NAME

Text::Parser - Simplifies text parsing. Easily extensible to parse any text format.

VERSION

version 0.927

SYNOPSIS

use Text::Parser;

my $parser = Text::Parser->new();
$parser->read(shift);
print $parser->get_records, "\n";

The above code prints the content of the file (named in the first argument) to STDOUT.

my $parser = Text::Parser->new();
$parser->add_rule(do => 'print');
$parser->read(shift);

This example also dones the same as the earlier one. For more complex examples see the manual.

OVERVIEW

The need for this class stems from the fact that text parsing is the most common thing that programmers do, and yet there is no lean, simple way to do it efficiently. Most programmers still write boilerplate code with a while loop.

Instead Text::Parser allows programmers to parse text with terse, self-explanatory rules, whose structure is very similar to AWK, but extends beyond the capability of AWK. Incidentally, AWK is one of the ancestors of Perl! One would have expected Perl to extend the capabilities of AWK, although that's not really the case. Command-line perl -lane or even perl -lan script.pl are very limited in what they can do. Programmers cannot use them for serious projects. And parsing text files in regular Perl involves writing the same while loop again. This website summarizes the options available in Perl so far.
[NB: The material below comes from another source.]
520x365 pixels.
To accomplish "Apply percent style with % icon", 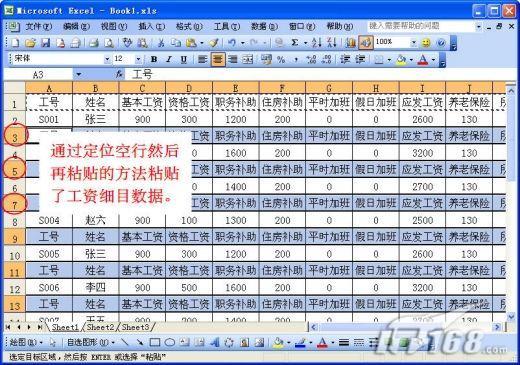I will click(281, 60).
With Text::Parser, a developer can focus on specifying a grammar and then simply read the file. The read method automatically runs each rule collecting records from the text input into an array internally. And finally get_records can retrieve the records. Thus the programmer now has the power of Perl to create complex data structures, along with the elegance of AWK to parse text files. The manuals illustrate this with examples.

CONSTRUCTOR

new

Takes optional attributes as in example below. See section ATTRIBUTES for a list of the attributes and their description.

my $parser = Text::Parser->new(
    auto_chomp      => 0,
    multiline_type  => 'join_last',
    auto_trim       => 'b',
    auto_split      => 1,
    FS              => qr/\s+/,
);

ATTRIBUTES

The attributes below can be used as options to the new constructor. Each attribute has an accessor with the same name.

auto_chomp

Read-write attribute. Takes a boolean value as parameter. Defaults to 0.

print "Parser will chomp lines automatically\n" if $parser->auto_chomp;

auto_split

Read-write boolean attribute. Defaults to 0 (false). Indicates if the parser will automatically split every line into fields.

If it is set to a true value, each line will be split into fields, and a set of methods (a quick list here) become accessible within the save_record method. These methods are documented in Text::Parser::AutoSplit.

auto_trim

Read-write attribute. The values this can take are shown under the new constructor also. Defaults to 'n' (neither side spaces will be trimmed).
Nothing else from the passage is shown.